[[ RECORDED INFORMATION open ]]
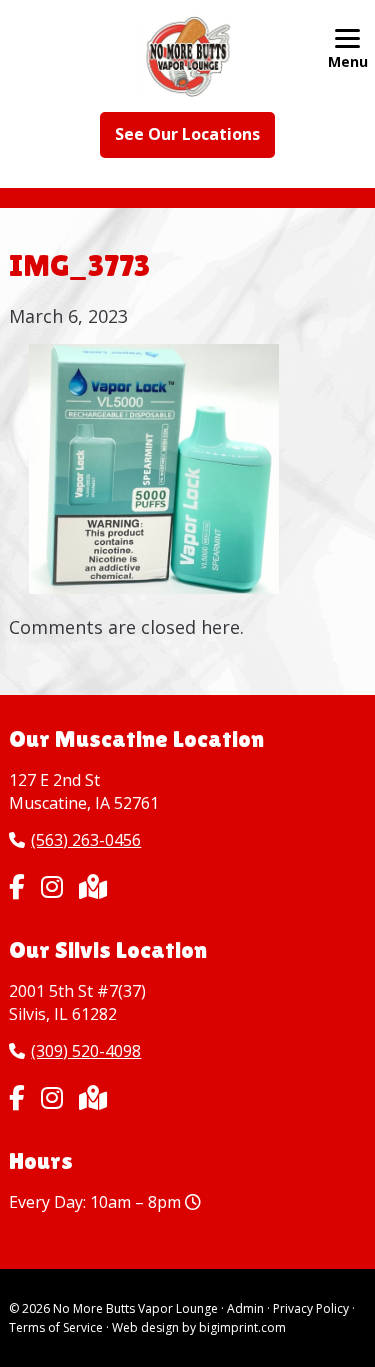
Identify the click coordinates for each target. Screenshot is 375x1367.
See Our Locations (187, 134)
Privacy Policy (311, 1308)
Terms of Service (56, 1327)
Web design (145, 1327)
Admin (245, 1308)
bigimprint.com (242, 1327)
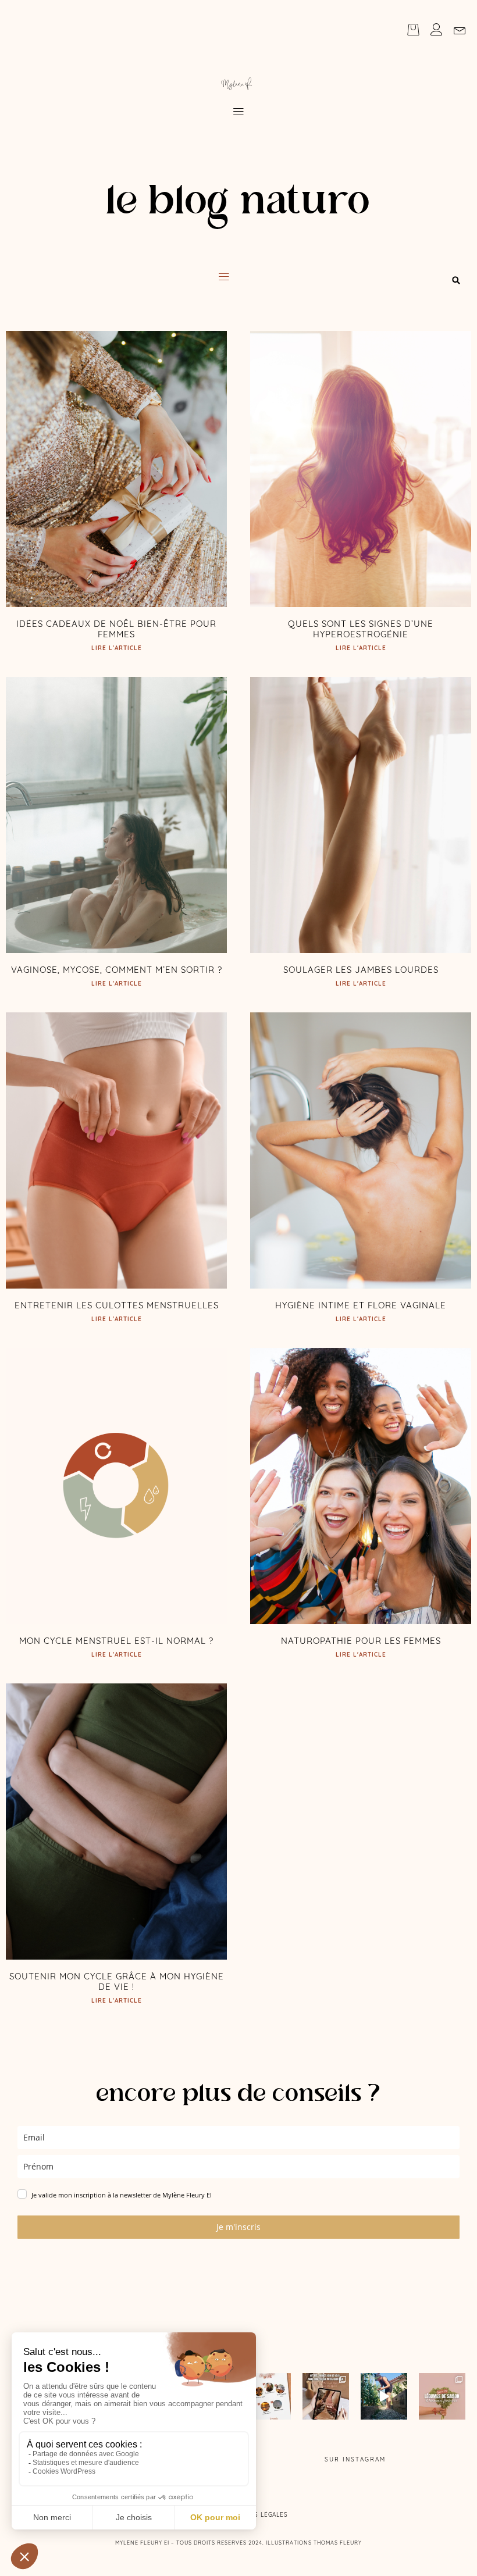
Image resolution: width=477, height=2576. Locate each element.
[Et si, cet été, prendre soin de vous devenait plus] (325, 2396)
[[ RECORDED INFORMATION closed ]]
Give the number of lines in the entries above that contain the word "each", with no accompanying text.

• [WORKED SOLUTION] 2